Skills are developed in a fun and meaningful way and applied for a range of purposes and audiences. Children are taught to plan, draft, edit, improve and evaluate their own writing and others; this process is underpinned by fun and purposeful grammar activities which explore children’s understanding of the English language and teach them to up-level, and play with new vocabulary. The link between Reading and Writing within English lessons is made explicit: planning follows the reading to writing process, giving pupils plenty of opportunities to become emerged in rich, quality texts and to read critically as both a reader and writer.

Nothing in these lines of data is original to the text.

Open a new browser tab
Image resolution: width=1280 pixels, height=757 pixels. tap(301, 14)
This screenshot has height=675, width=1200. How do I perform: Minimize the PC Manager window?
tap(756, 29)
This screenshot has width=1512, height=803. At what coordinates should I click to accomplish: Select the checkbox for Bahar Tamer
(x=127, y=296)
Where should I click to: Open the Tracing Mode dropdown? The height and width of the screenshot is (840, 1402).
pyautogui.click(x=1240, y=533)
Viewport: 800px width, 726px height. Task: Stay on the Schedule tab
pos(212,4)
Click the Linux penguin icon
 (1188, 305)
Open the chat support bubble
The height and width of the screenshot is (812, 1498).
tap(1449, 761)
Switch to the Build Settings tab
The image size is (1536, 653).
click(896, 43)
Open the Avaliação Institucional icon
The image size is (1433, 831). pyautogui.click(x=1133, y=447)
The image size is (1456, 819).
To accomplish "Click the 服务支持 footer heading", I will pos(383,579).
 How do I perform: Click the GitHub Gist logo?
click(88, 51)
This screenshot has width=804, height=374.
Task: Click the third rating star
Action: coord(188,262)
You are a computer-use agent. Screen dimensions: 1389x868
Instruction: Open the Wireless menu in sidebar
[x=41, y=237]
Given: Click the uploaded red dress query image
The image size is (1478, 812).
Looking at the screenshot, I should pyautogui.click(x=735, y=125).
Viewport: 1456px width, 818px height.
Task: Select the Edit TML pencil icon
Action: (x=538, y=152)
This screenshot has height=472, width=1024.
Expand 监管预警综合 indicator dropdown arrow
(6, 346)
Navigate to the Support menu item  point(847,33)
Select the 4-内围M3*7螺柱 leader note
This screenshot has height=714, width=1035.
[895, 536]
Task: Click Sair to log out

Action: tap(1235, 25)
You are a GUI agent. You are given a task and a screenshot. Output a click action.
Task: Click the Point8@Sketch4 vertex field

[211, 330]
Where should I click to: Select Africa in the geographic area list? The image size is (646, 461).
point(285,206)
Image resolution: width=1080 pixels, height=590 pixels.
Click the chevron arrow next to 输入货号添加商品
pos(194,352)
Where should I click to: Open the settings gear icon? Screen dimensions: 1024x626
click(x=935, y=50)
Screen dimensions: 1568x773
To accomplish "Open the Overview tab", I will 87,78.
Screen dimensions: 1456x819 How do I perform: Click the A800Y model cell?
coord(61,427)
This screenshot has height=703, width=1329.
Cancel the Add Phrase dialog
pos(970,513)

In addition to their daily English lessons, children throughout the school have separate Reading lessons, designed to improve both word recognition and language comprehension. For full details please see our Reading page . We have introduced a new diagnostic approach to spellings whereby children are assessed so that particular rules and patterns can be covered based on their need. Staff promote the application of these to their written work in English and across the curriculum. Children complete weekly class spelling tests, with the number achieving 100% shared and celebrated in assembly.
As part of our work on the wider curriculum, we have evaluated our stimuli for writing. For each term, suggested texts linked to Themes and suggested outcomes linked to our bespoke Reading Spine have been identified. These have been developed across the M.A.C. Teachers are given scope and support to tailor these to the needs of their class and emerging interests but the increased cross over facilitates shared practice and more effective professional development.